Texte retenu:
_ _ _ _ _ _ _
Alain Mabanckou : ses débuts au Collège de France (II)

Je suis donc allé écouter sa première leçon.

À 13 h 40, la magnifique salle « Marguerite de Navarre » du Collège de France est déjà comble ; une majorité de têtes chenues et sans doute de nombreux professeurs de français, tous « sages comme des images ».Marguerite de Navarre.jpg

Le professeur Mabanckou arrive, légèrement en retard ; veste bleue très seyante, lunettes moins « clown » que sur les photos du site, souriant, à l’aise.

En ce qui me concerne, j’attends un cours de littérature contemporaine africaine, voire afro-antillaise ou afro-créole.
_ _ _ _ _ _ _
Extraits du listing:

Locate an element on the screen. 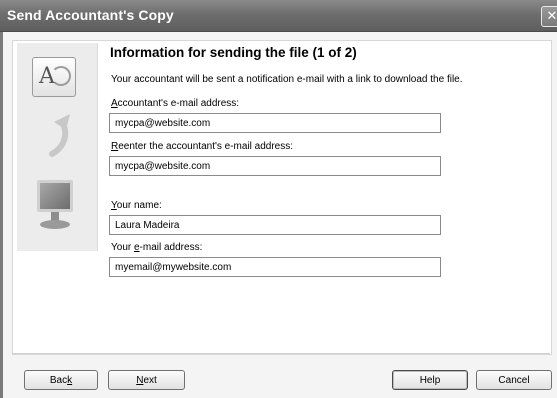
_ _ _ _ _ _ _
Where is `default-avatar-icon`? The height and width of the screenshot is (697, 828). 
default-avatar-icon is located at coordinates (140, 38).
_ _ _ _ _ _ _
Consignes de travail:
Extrayez l'intégralité du texte retenu en le reproduisant à l'identique, sans rien y changer. Seul le texte retenu doit servir de référence.

Corrigé de l'exercice:
Alain Mabanckou : ses débuts au Collège de France (II)

Je suis donc allé écouter sa première leçon.

À 13 h 40, la magnifique salle « Marguerite de Navarre » du Collège de France est déjà comble ; une majorité de têtes chenues et sans doute de nombreux professeurs de français, tous « sages comme des images ».Marguerite de Navarre.jpg

Le professeur Mabanckou arrive, légèrement en retard ; veste bleue très seyante, lunettes moins « clown » que sur les photos du site, souriant, à l’aise.

En ce qui me concerne, j’attends un cours de littérature contemporaine africaine, voire afro-antillaise ou afro-créole.